What is required
Exclude the pictures, then quote exactly the lines from the one holding "The width and height of the screenshot is (276, 222)." through the last line of the records.

Provided material
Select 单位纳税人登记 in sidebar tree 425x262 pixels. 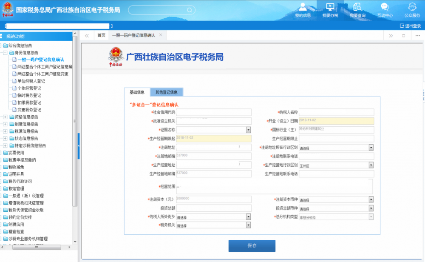click(31, 81)
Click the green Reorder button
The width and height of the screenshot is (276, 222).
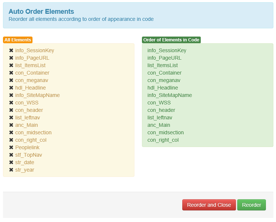[251, 205]
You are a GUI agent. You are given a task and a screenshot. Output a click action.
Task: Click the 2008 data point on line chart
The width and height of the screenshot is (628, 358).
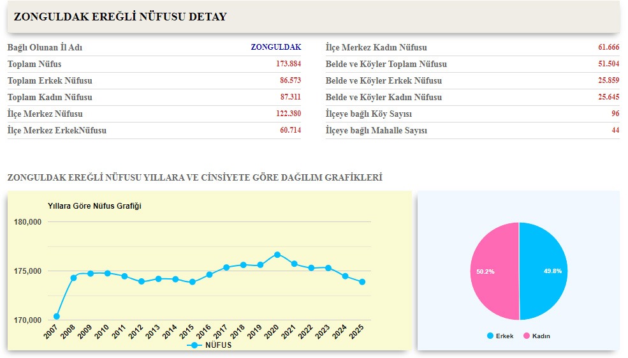73,278
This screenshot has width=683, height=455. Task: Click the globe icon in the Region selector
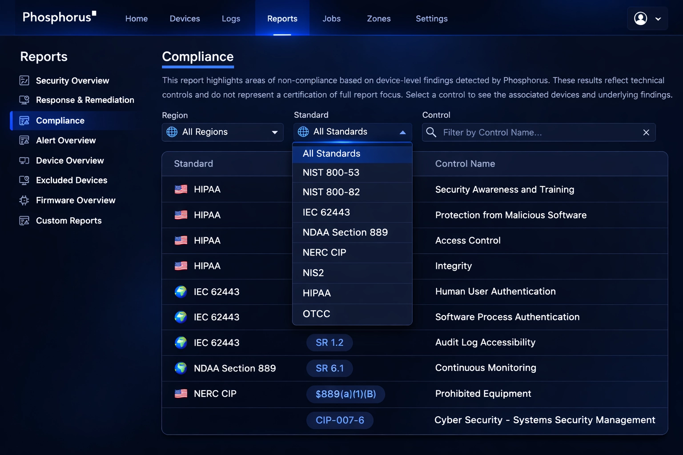point(172,132)
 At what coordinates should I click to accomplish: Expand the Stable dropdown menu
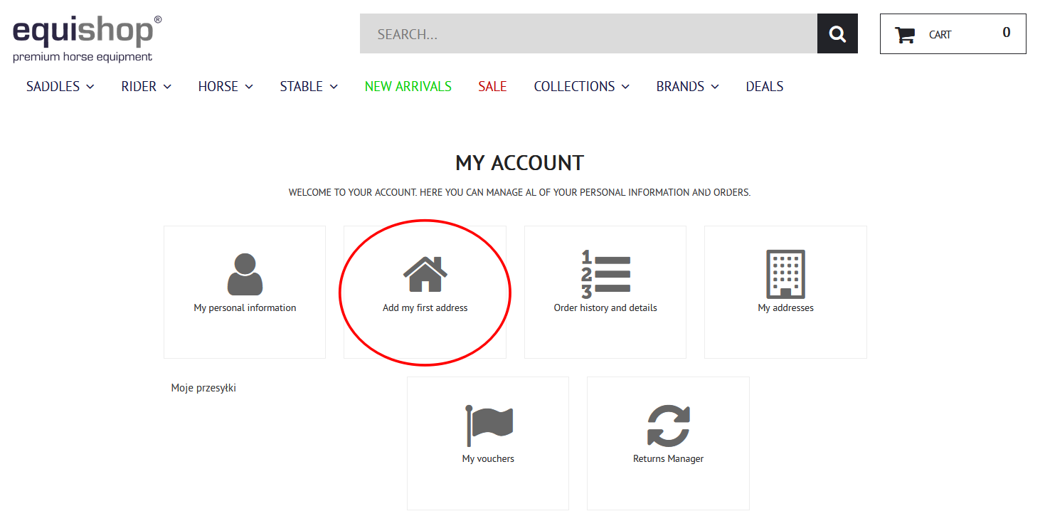pyautogui.click(x=308, y=87)
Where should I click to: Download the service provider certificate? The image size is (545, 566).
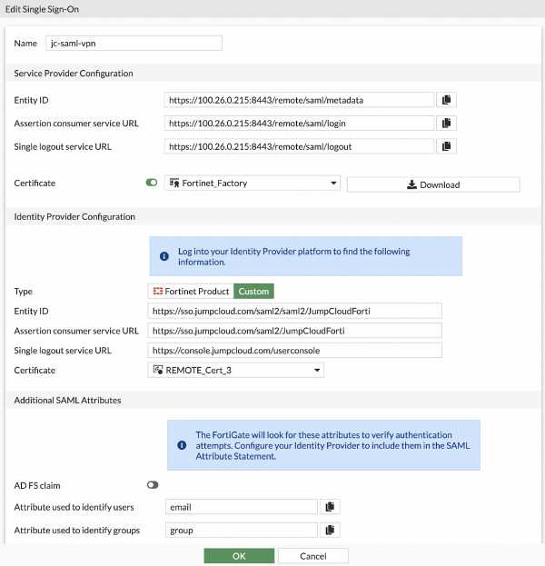tap(433, 184)
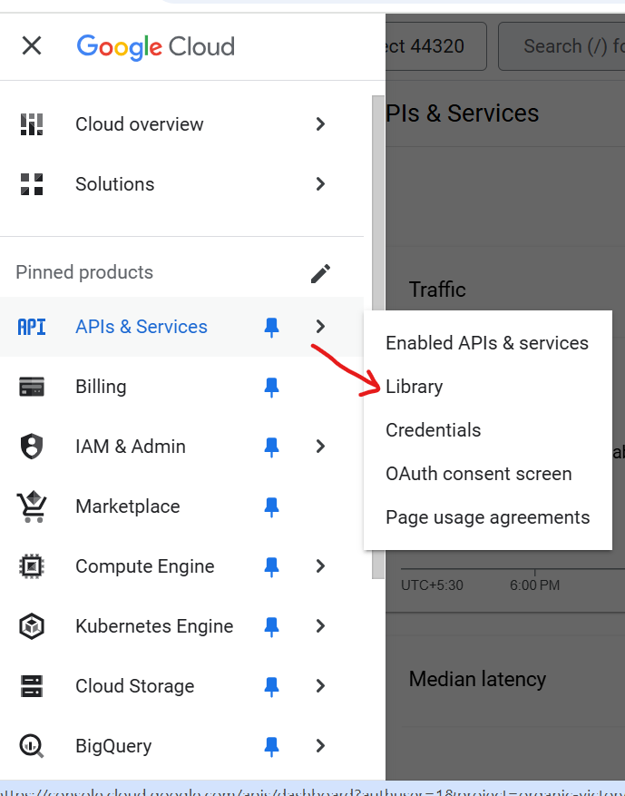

Task response
The width and height of the screenshot is (276, 222).
[251, 205]
You are a GUI agent. You are given a task and a screenshot. Output a click action.
Task: Click the 2008 data point on line chart
The width and height of the screenshot is (628, 358).
73,278
This screenshot has width=683, height=455. Task: Click the globe icon in the Region selector
point(172,132)
 At what coordinates should I click to accomplish: Expand the Stable dropdown menu
pyautogui.click(x=308, y=87)
Where should I click to: Download the service provider certificate? The image size is (545, 566).
tap(433, 184)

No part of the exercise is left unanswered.